The meeting, sponsored by TAS, is intended to raise the public’s awareness of the animal’s presence, and to educate them on how to deal with it. Because, like so many other animals in the Toronto area – raccoons, skunks, deer, rabbits – coyotes have become more populous, we have to realize that they are wild animals, not the cute, cuddly creatures that many think they are. If we want to allow them to live in the city alongside us, we have to be careful that they don’t become reliant on us for food. When that happens both parties run the risk of serious injury or death.
Chris Peters knows that first-hand. The Kingswood resident’s Maltese, Cujo, was snatched by the coyote right in front of him just a month ago. Peters gave chase and managed to get the coyote to let his pet go, but Cujo was badly injured and had to be put down. It wasn’t the first time his dog was attacked, and Peters has been waging a letter-writing campaign between TAS and Toronto Regional Conservation Authority (TRCA) trying to find out which level of government is actually responsible for dealing with the coyote. He has been ping-ponged back and forth between the two departments and has become terribly frustrated.
“It’s such a division of responsibility depending on property and location, that to be so tenuous and on-the-fence is disconcerting to me and to my neighbours,” said Peters.
Peters has taken several photographs of the coyote’s den sites throughout the area. Some, he said, are on private property – and thus the responsibility of the property owner – while others are on city-owned property.

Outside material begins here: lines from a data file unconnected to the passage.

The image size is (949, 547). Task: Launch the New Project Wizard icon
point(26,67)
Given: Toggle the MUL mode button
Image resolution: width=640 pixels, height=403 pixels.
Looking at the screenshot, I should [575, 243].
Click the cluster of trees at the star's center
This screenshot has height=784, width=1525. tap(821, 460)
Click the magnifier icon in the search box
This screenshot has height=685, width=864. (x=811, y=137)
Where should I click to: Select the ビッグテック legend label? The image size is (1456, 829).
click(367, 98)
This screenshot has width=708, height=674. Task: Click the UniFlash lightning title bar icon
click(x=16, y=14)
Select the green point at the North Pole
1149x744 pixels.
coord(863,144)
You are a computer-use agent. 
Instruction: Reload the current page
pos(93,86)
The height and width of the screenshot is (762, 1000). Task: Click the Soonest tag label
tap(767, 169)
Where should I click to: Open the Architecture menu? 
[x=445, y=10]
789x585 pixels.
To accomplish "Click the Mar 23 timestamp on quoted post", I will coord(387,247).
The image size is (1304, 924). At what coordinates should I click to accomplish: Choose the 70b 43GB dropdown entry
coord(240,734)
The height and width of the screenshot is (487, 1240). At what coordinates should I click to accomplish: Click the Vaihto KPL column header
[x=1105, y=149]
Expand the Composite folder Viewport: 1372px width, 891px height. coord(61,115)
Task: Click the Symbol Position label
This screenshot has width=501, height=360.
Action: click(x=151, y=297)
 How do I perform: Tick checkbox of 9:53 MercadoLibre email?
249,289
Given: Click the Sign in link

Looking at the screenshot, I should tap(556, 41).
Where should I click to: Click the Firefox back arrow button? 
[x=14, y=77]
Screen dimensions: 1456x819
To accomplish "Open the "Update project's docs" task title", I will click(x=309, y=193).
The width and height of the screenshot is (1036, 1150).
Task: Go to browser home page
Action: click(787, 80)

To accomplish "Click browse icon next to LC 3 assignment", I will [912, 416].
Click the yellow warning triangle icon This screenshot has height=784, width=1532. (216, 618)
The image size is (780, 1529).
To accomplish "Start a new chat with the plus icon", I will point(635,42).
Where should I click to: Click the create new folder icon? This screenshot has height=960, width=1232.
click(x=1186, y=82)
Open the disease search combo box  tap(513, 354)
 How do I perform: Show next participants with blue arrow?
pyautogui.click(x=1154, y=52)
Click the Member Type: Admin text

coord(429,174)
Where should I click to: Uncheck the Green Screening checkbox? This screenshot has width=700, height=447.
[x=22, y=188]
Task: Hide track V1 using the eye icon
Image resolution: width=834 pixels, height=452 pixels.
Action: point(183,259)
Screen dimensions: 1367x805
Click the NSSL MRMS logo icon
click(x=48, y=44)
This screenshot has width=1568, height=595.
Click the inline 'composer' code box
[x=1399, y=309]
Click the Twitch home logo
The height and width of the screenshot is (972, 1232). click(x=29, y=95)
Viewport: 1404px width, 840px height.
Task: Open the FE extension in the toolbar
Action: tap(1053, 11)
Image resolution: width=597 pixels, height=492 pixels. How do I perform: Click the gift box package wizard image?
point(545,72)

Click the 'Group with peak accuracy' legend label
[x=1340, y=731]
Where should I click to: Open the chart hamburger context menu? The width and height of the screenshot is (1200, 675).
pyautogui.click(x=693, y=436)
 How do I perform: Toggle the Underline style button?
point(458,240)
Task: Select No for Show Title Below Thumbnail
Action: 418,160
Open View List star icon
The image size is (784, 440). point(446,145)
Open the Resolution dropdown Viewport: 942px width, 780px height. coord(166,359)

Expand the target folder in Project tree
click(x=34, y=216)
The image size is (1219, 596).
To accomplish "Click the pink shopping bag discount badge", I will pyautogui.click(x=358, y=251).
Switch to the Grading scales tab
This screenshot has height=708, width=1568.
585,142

Representatives from the Ministry of Natural Resources (MNR) have told him that those dens are the responsibility of TRCA, whose position seems to be that if the dens are damaging TRCA-controlled property, they will be cleared away. If they are not causing any damage then it is actually illegal for them to be cleared. Defining what actually constitutes ‘damage’ is part of the problem.
TAS organized the March 19 meeting. Mary Lou Leiher said that coyotes in general are afraid of people.
“A coyote standing 10 to 15 feet away from you and looking at you is not a threat,” she said. “This one, however, has become habituated.”
TAS told Peters that it is not equipped for dealing with actual safety threats, and suggested Peters consider hiring a trapper. Enter Dan Frankian of Hawkeye Bird and Animal Control Inc., who says his is the only bird and animal wildlife company in the GTA licensed to permanently remove pest animals.
“The first thing people have to do is stop feeding it,” said Frankian, who has been in the trapping business for many years. “Sooner or later it is going to lose outright fear of humans altogether, and something is going to happen.”
Frankian explained that by law, when he traps the coyote, he can’t relocate it any further away than one kilometre, which will only result in the animal returning to the neighbourhood. Because coyotes are smart enough to recognize a trap a second time, in virtually all cases he ends up humanely killing it – something he is licensed to do.
“You can’t keep helping them,” he said. “Every single animal parent has to teach its young to fend for themselves. By feeding it, you are upsetting nature’s balance.”
Frankian’s advice for people living in an area where they know there is a coyote is to walk small dogs on a leash out on the front sidewalk – don’t let them run loose in the back yard. “The last thing I want to do is have a coyote hacked to death by some idiot with a machete,” he said.
Peters is hoping that the March 19 meeting will result in a city bylaw, such as the one in place in Niagara Falls, that will make feeding the coyote illegal. He worries that setting a trap could potentially put other area animals at risk. Considering that TAS originally tried trapping the coyote when it first appeared three years ago – and failed – the coyote may already be too wary to be trapped at all.
“If there’s enough people who are willing to keep an eye out for it, and haze it, the coyote will find somewhere else to hang out,” said Peters.